Vu sous cet angle, l'offre est tentante. Mais il faut être prêt à vivre avec ses boss et la cohabitation n'est pas toujours évidente, voire même inconfortable les premiers temps. Il est difficile de se détendre, de savoir comment se comporter au quotidien face à ses patrons ou s'ils évaluent en permanence leurs salariés ou non. «Je voulais les impressionner», confie Harry Cap, un colocataire, inquiet que son comportement en dehors des heures de travail éclipse ses capacités professionnelles. «J'étais donc un peu nerveux.

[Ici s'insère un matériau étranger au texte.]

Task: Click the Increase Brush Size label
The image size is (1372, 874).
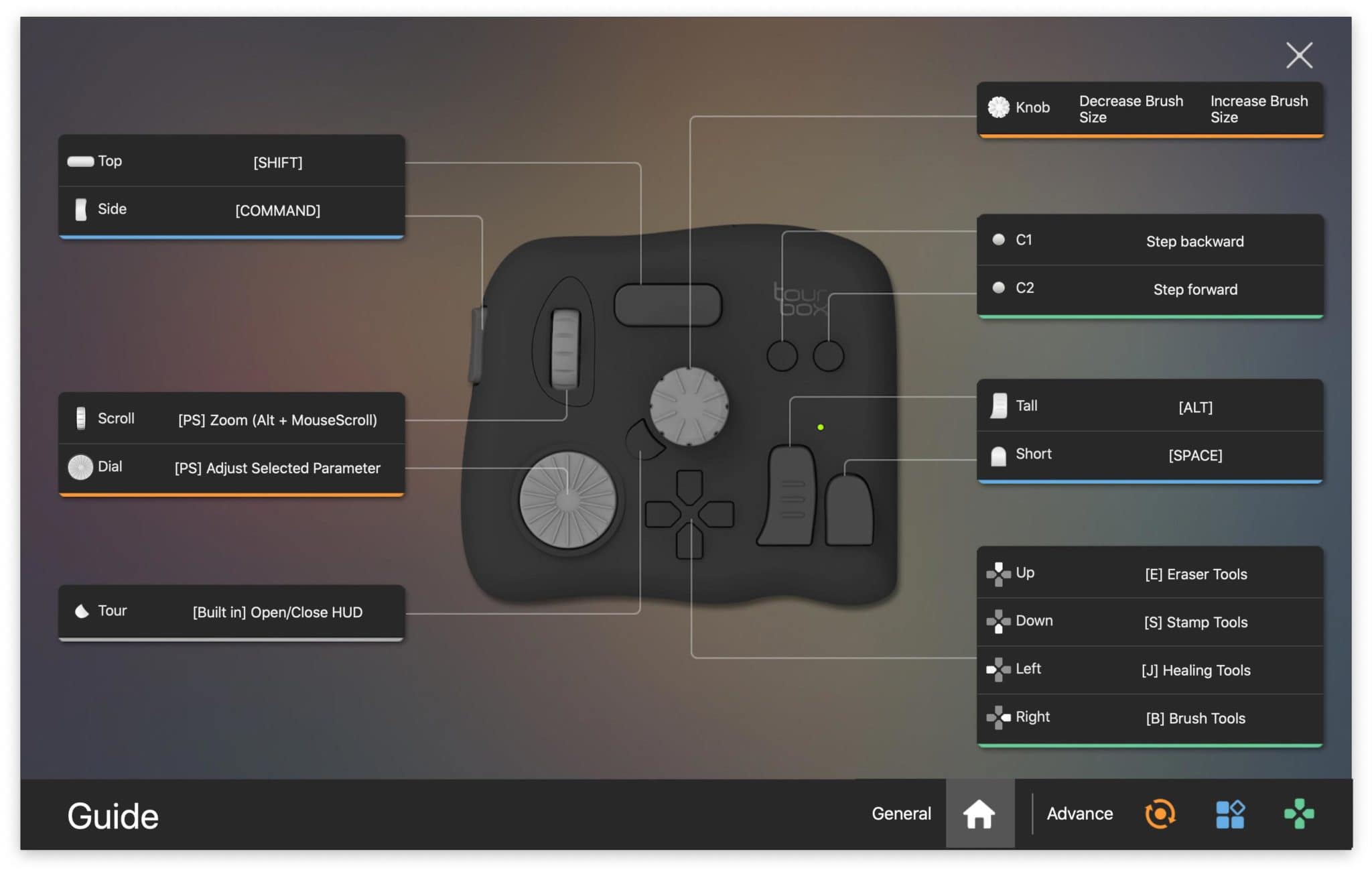Action: 1259,109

Je ne savais pas vraiment ce que je devais dire ou ce que je devais faire.»

Si la directrice générale affirme qu'un employé ne risque pas d'être viré parce qu'il a trop bu à une soirée par exemple, il y a des limites à ne pas dépasser. «S'il y avait une bagarre entre des personnes et que des choses vraiment horribles étaient dites... Des choses racistes, sexistes ou homophobes, ce serait vraiment inquiétant», précise Amanda DoAmara. Elle a d'ailleurs déjà licencié plusieurs employés et les a donc expulsés de la maison.

Avec ce rythme, il est également compliqué de trouver un équilibre entre travail et vie privée, et de déconnecter. Les ordinateurs sont d'ailleurs toujours allumés dans la maison et les colocataires sont tous des acharnés du travail, indique The Guardian. «Nous essayons de ne pas travailler le samedi. Et le dimanche est une sorte de demi-journée», assure la directrice générale.